SET EXERCISE 1 - In the Filecoin Pin document, rewrite the passage from "CreateCAR[FP: Create CAR<br/><br/>✓" up to and including "Wallet balances visible])", changing "Connect Wallet" to "Link Wallet".
SET EXERCISE 2 -
Based on the Filecoin Pin document, is each statement below true or false? For each, answer yes or no and quote the exact words that decide it.
(a) Filecoin Pin uploads the CAR to the service provider.
(b) Filecoin Pin advertises the CAR CIDs to IPNI.
(c) The process uses underlying libraries such as synapse.

───── EXCERPT TO READ

The steps outlined below are taken to "add a file with Filecoin Pin". This document is intended to provide more info about what happens "behind the scenes" as it uses underlying libraries like synapse and the Filecoin Onchain Cloud offering.
Key
| Blue | Orange | FP | SP |
|---|---|---|---|
| non-blockchain step | blockchain step | Filecoin Pin | Service Provider |
graph TD
%% Node Definitions
%% Non-blockchain nodes
Start([User: Select File or Directory to Add])
CreateCAR[FP: Create CAR<br/><br/>✓ IPFS Root CID known]
UploadCAR[FP: Upload CAR to SP<br/><br/>✓ SP /piece/$pieceCid retrieval]
IndexCAR{{SP: Index CAR CIDs<br/><br/>✓ SP /ipfs/$cid retrieval}}
AdvertiseCAR{{SP: Advertise CAR CIDs to IPNI}}
AwaitIPNIIndexing[FP: Await IPNI Indexing<br/><br/>✓ IPNI provider records<br/>✓ IPFS Mainnet retrieval possible]
RetrieveData(Any: Retrieve with IPFS Mainnet<br/><br/>✓ ipfs://$cid works)
%% Blockchain nodes
ConnectWallet([User: Connect Wallet<br/><br/>✓ Wallet balances visible])

──────────
───── GIVEN DATA

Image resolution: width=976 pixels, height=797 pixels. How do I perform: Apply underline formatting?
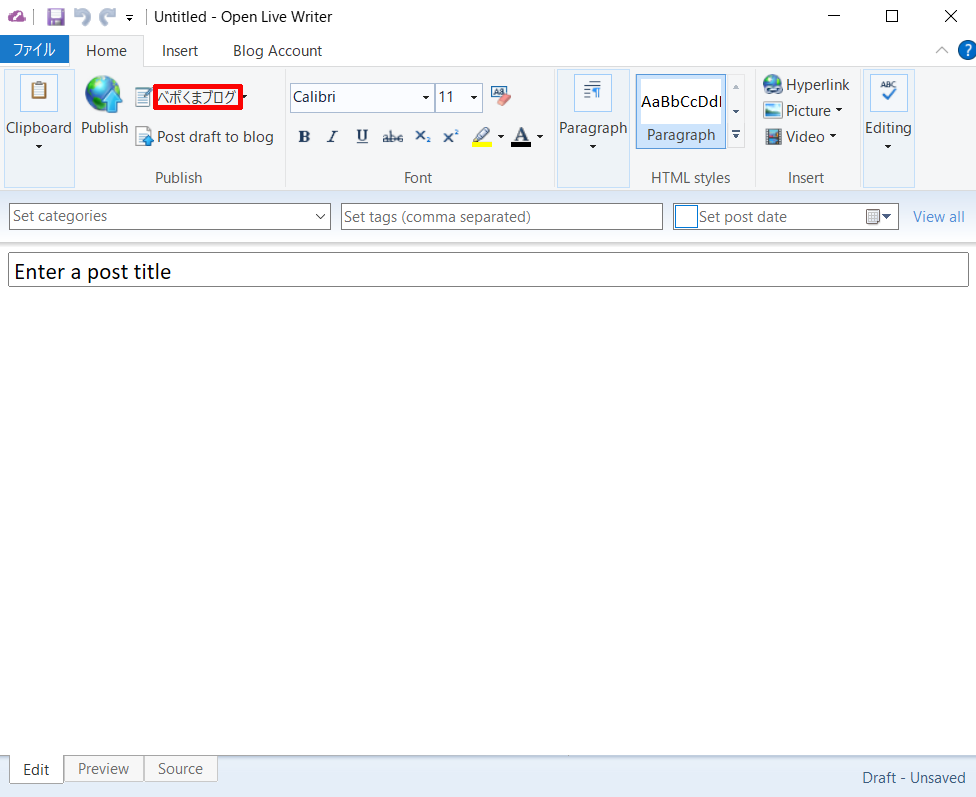(x=362, y=137)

──────────

EXERCISE RESPONSE 1 -
CreateCAR[FP: Create CAR<br/><br/>✓ IPFS Root CID known]
UploadCAR[FP: Upload CAR to SP<br/><br/>✓ SP /piece/$pieceCid retrieval]
IndexCAR{{SP: Index CAR CIDs<br/><br/>✓ SP /ipfs/$cid retrieval}}
AdvertiseCAR{{SP: Advertise CAR CIDs to IPNI}}
AwaitIPNIIndexing[FP: Await IPNI Indexing<br/><br/>✓ IPNI provider records<br/>✓ IPFS Mainnet retrieval possible]
RetrieveData(Any: Retrieve with IPFS Mainnet<br/><br/>✓ ipfs://$cid works)
%% Blockchain nodes
ConnectWallet([User: Link Wallet<br/><br/>✓ Wallet balances visible])

EXERCISE RESPONSE 2 -
(a) Yes: "FP: Upload CAR to SP"
(b) No: "SP: Advertise CAR CIDs to IPNI"
(c) Yes: "it uses underlying libraries like synapse"